Recorded data:
----
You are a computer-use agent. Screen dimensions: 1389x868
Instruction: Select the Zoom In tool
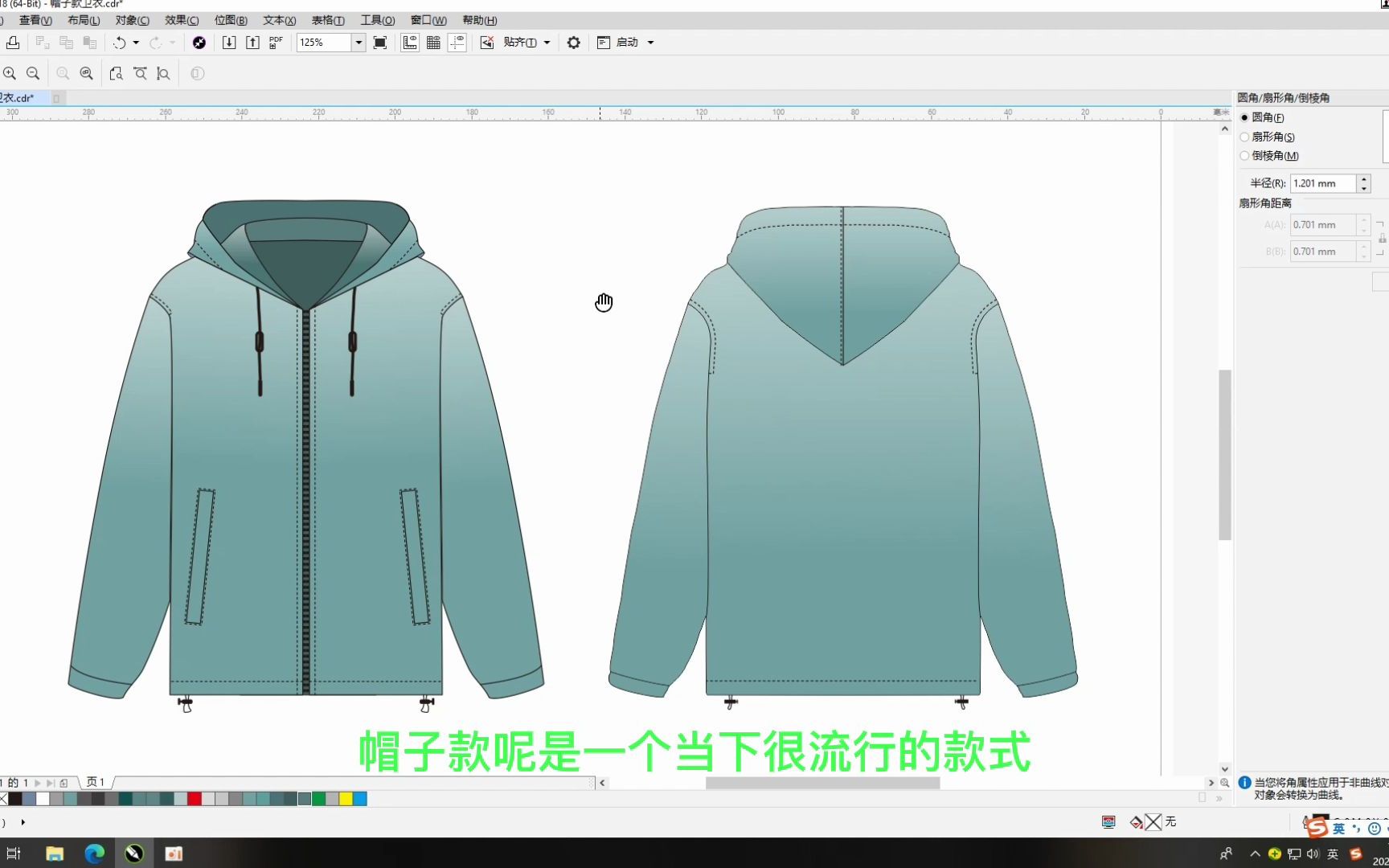coord(10,73)
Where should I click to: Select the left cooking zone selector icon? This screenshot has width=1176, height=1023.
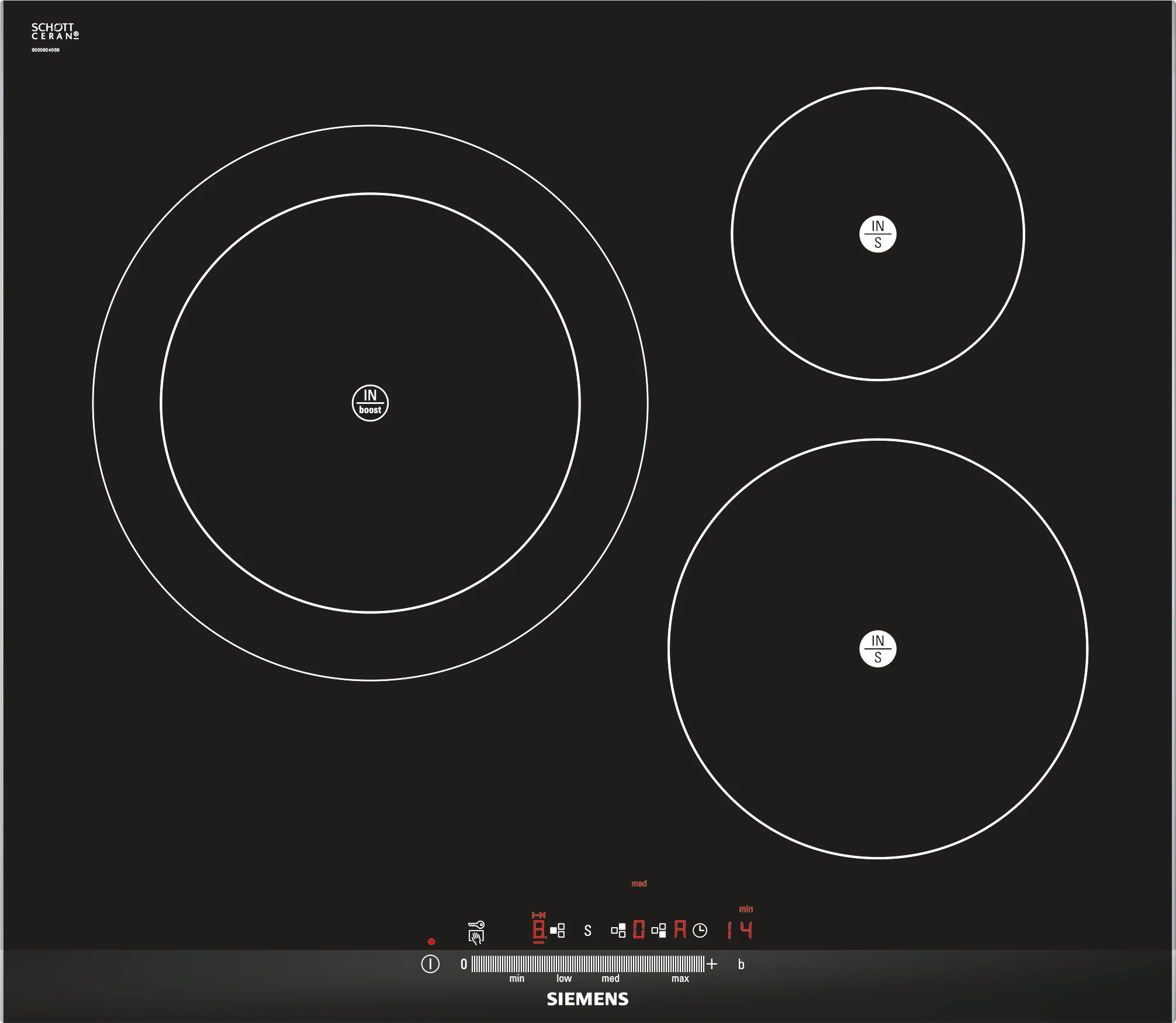pos(558,930)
----
Retype the entries exactly, skipping every picture.

§ Answer box
You are a computer-use agent. Screen dimensions: 1389x868
Instruction: Select the Zoom In tool
coord(10,73)
Where should I click to: Select the left cooking zone selector icon? This screenshot has width=1176, height=1023.
pos(558,930)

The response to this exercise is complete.